Ev sahibimiz Nicola bizi havaalanında karşıladı ve eve nasıl gideceğimizi anlattı. Zürih’te trenle ulaşım çok pratik, kolay ve rahat fakat her şey gibi oldukça pahalı. Bu yüzden sadece bir tren bileti alıp, eve varmak için geri kalan yolu yürüyerek gittik. Her ülkeye gitmeden önce şehrin haritasını önceden indirip yaptığımız araştırmaya göre, gideceğimiz yerleri haritaya işaretliyoruz. Zürih’te işaretlediğimiz yerlere çok zorlanmadan yürüyerek ulaşabildik. Akşama doğru beklediğimiz yağmurdan nasibimizi aldık fakat Zürih Gölü’nün yanında yürürken oldukça keyifli oldu. Zaten şansımıza bu seyehatimizin ilk ve son yağmuruydu.

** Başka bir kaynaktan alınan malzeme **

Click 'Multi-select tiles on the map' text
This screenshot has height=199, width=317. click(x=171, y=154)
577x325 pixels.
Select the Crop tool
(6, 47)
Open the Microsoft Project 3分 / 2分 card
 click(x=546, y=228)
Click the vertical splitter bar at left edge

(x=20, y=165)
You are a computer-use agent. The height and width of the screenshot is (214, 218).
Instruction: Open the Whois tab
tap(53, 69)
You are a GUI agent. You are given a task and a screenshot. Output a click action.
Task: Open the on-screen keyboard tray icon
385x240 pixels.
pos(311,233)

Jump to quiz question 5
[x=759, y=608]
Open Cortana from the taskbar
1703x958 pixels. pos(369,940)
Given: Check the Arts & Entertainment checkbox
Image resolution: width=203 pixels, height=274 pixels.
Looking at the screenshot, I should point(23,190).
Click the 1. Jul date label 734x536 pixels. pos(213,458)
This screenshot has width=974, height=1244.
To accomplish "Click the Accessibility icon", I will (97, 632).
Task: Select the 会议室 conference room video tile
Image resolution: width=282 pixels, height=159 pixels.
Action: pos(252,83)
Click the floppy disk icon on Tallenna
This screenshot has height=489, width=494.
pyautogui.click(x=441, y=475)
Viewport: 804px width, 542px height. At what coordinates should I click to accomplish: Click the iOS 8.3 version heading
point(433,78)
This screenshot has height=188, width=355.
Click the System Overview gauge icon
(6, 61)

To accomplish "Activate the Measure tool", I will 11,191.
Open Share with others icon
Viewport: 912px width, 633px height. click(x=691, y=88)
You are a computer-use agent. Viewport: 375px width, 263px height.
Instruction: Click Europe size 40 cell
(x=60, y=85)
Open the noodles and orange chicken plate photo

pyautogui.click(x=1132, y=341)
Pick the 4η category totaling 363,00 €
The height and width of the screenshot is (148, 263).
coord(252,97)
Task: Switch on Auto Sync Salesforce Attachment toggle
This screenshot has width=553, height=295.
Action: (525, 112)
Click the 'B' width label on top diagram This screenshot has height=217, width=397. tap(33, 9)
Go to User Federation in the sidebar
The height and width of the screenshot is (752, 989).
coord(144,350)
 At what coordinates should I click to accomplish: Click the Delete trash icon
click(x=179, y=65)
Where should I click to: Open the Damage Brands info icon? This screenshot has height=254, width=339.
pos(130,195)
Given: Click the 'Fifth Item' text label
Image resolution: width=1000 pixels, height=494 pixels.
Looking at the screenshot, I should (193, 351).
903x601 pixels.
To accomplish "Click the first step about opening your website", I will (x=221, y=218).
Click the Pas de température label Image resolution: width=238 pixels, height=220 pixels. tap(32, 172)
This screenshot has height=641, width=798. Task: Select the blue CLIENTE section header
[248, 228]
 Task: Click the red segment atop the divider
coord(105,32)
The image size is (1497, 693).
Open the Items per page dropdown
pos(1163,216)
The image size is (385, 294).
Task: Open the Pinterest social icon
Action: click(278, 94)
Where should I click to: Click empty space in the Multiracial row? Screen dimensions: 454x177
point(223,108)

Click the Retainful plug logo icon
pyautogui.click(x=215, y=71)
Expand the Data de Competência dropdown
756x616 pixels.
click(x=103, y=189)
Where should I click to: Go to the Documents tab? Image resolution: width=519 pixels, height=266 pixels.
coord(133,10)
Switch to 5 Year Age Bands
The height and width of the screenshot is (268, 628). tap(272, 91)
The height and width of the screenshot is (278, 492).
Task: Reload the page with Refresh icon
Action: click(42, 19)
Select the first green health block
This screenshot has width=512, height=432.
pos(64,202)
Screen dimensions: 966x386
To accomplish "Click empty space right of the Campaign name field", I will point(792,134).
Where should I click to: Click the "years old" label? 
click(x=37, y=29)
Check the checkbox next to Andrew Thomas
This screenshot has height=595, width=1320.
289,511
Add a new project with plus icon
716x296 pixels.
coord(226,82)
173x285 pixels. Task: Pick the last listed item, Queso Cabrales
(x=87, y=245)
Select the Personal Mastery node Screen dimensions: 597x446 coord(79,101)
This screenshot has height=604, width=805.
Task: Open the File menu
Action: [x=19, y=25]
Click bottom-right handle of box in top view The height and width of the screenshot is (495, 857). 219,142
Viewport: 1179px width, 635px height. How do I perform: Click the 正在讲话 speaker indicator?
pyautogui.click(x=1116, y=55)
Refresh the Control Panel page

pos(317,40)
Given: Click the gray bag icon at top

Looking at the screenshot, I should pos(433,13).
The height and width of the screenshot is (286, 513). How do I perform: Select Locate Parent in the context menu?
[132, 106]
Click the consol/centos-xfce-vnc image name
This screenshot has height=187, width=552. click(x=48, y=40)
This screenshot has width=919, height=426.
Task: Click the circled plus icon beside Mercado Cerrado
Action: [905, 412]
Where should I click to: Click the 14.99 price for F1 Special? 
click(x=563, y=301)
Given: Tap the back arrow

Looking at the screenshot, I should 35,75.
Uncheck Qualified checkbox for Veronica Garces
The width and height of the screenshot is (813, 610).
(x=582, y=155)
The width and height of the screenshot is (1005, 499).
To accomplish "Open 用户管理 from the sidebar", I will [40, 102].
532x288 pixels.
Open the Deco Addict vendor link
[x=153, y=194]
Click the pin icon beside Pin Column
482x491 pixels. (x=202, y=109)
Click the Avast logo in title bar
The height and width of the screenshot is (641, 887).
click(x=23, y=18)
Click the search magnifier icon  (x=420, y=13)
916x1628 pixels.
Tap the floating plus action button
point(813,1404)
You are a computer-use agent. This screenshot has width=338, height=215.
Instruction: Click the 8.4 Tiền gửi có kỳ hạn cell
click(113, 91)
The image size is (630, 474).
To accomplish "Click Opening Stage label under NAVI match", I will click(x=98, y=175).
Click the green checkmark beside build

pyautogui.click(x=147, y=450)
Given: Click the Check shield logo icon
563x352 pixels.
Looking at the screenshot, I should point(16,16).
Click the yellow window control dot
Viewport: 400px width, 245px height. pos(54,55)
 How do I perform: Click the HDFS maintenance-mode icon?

Gittiğim ülkelerin marketlerinden alış veriş yapmayı, değişik mutfaklarda yemek pişirmeyi çok severim. Böylece doyurucu ve sağlıklı bir kahvaltı hazırladım.
Nicola’nın evi
Nicola’nın evinde hazırladığım kahvaltı
Zürih Gölü
İkinci gün yine geldiğimiz tren istasyonuna yürüyerek gittik ve şehrin dışında küçük bir kasabaya doğru 20 dakikalık bir tren yolculuğu ile vardık. Zug; göl kıyısında keyifli ve sakin bir yerleşim yeri. Kuğular, ördeklerle beraber güneşlendikten sonra tekrar trene atlayıp 15 dakikalık bir yolculuk daha yaptık ve son iki gece konaklayacağımız Luzern’e vardık.
Zug
Zug
Airbnb ile konaklamak benim hep ilk tercihim olmuştur. Fakat Zürih’te karşımıza çıkan bir kaç zayıf seçenek Luzern’de iyice azaldı ve tek iyi alternatiften de olumlu yanıt alamayınca Booking.com’dan otellere baktık. Bir otel odasına sıkışma düşüncesi bana pek iyi gelmese de Sonnmatt Luzern diğer otellerden farklı bir havadaydı. Merkeze uzaktı böylece hemen yanındaki ormanlık alandan yararlanabilirdik, ayrıca tren istasyonundan kalkan ücretsiz bir servisi de vardı ve bu otel, o güne özel neredeyse yarı fiyatına düşmüştü. Böylece hayatımın en unutulmaz otel deneyimlerinden biri oldu.
Otel’den
Otelin üst tarfındaki ormanlık alan spor ve yoga yapmak için harika bir yer
Otelin kahvaltısı
Pilatus dağı hakkında çok şey duymuştuk ve ikinci günümüzü bu İsviçre dağında geçirmeye karar verdik. Yine trenle kısa bir yolculuk yapıp 2.132 metre yüksekliğindeki dağa vardık ve fünikülerle dünyanın en dik eğimle giden dişli treniyle zirveye kadar nefes kesen manzara eşliğinde yolculuk yaptık. Eğim zaman zaman %48’i buluyordu.
Fünükülerle çıkarken
Zirve
Yukarı çıkınca İsviçre’nin milli müzik aleti Horn çalan bir gruptan gelen melodiler eşliğinde o an orada olmanın tadını çıkardık. Güneşin oldukça cömert davranması, pastanın üzerine serpilen renk renk şekerler gibi bizi neşelendirdi..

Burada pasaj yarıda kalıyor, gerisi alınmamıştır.